EXERCISE TASK
Can you lay out the listing below as a Markdown table with the columns "No." and "Line", running from the line containing "Screen dimensions: 304x231" through the end of the listing, both ends included? Skip blank lines and leave the pictures out.

EXTRACTED MATERIAL

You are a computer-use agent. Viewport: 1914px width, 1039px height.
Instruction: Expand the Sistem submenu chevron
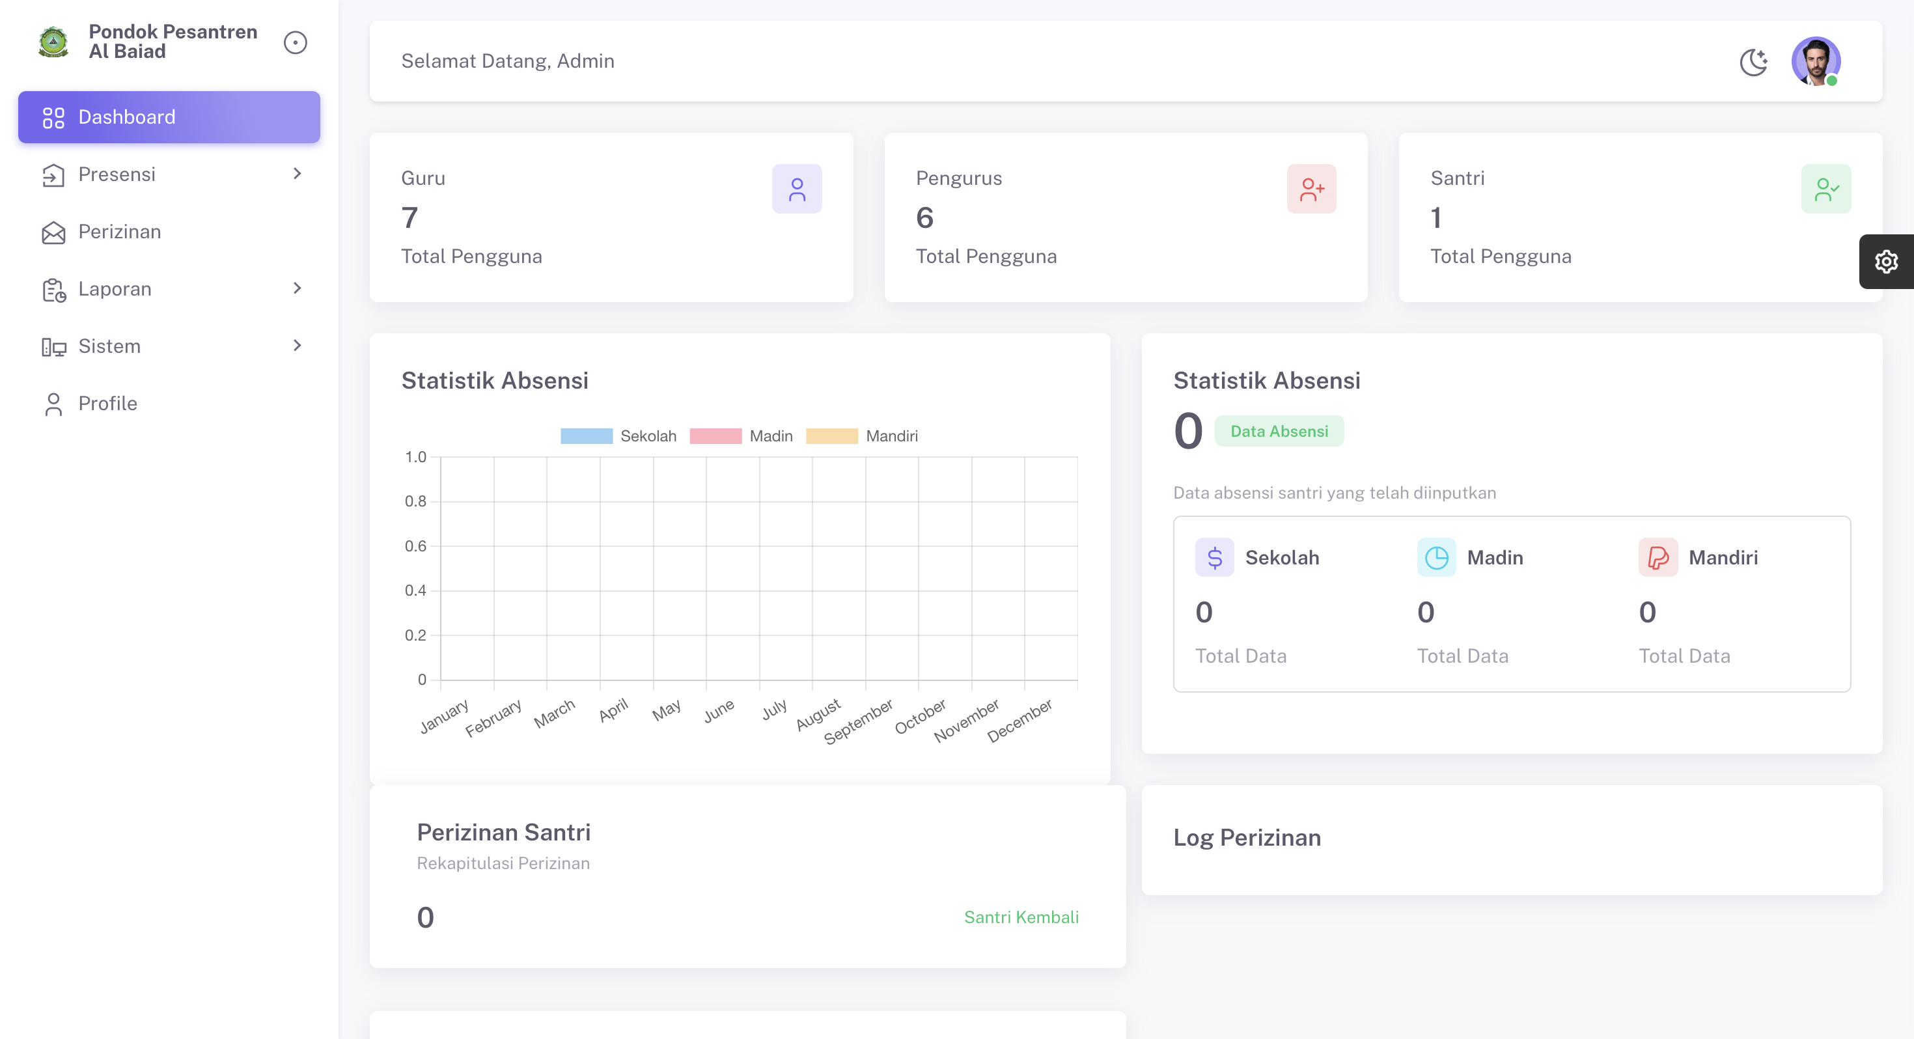coord(297,346)
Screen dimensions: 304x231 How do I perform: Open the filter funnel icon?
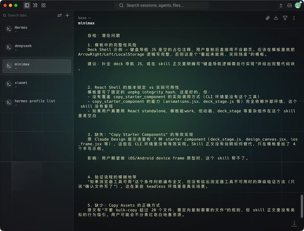pyautogui.click(x=285, y=18)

CORRECT RESULT
| No. | Line |
|---|---|
| 1 | Screen dimensions: 304x231 How do I perform: Open the filter funnel icon? |
| 2 | pyautogui.click(x=285, y=18) |